──────── Information given

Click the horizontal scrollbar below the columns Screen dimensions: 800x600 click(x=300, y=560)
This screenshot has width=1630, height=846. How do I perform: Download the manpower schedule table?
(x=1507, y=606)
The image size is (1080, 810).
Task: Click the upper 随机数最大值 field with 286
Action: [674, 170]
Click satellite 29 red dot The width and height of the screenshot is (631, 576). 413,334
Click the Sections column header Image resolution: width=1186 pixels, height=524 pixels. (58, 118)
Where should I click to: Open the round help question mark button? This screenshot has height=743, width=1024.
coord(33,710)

────────────────
──────── Information given

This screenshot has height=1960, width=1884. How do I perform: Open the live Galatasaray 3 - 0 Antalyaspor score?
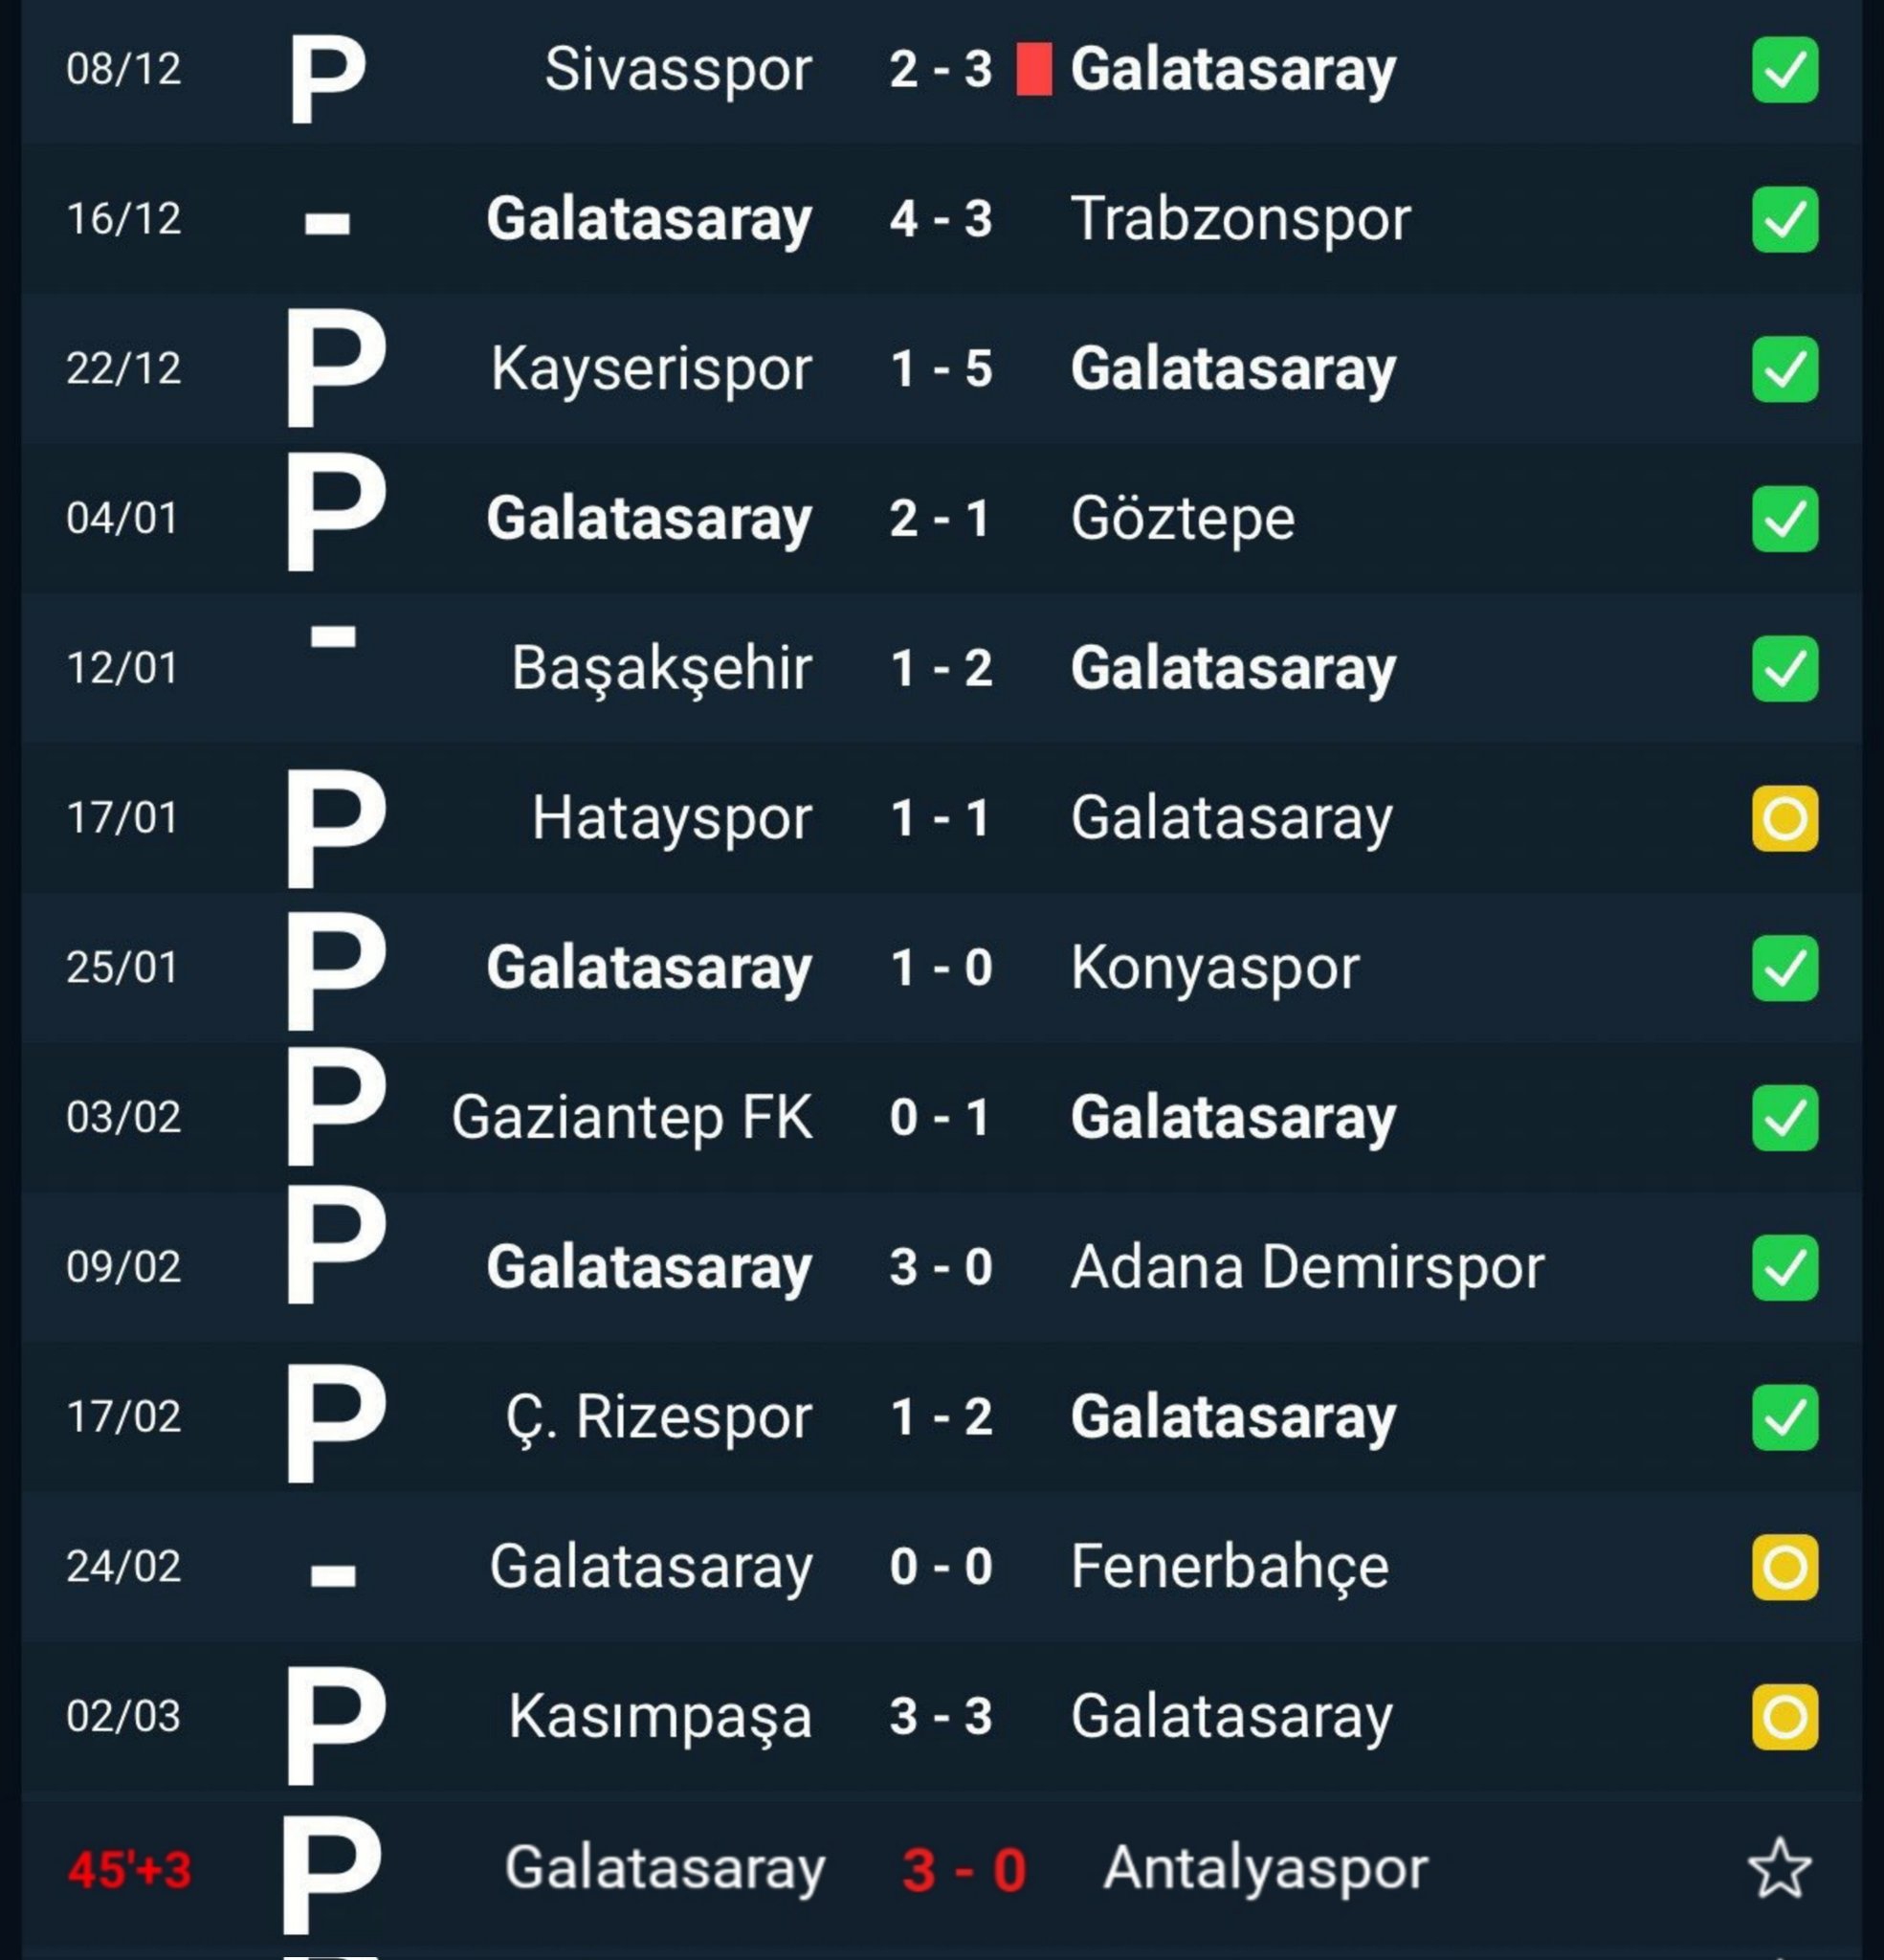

────────────────

- Task
Scan the lines above for "Click the horizontal" and for "Click the Sections". Repeat exactly the line holding each of them and every line in between.

- Exercise response
Click the horizontal scrollbar below the columns Screen dimensions: 800x600 click(x=300, y=560)
This screenshot has width=1630, height=846. How do I perform: Download the manpower schedule table?
(x=1507, y=606)
The image size is (1080, 810).
Task: Click the upper 随机数最大值 field with 286
Action: [674, 170]
Click satellite 29 red dot The width and height of the screenshot is (631, 576). 413,334
Click the Sections column header Image resolution: width=1186 pixels, height=524 pixels. (58, 118)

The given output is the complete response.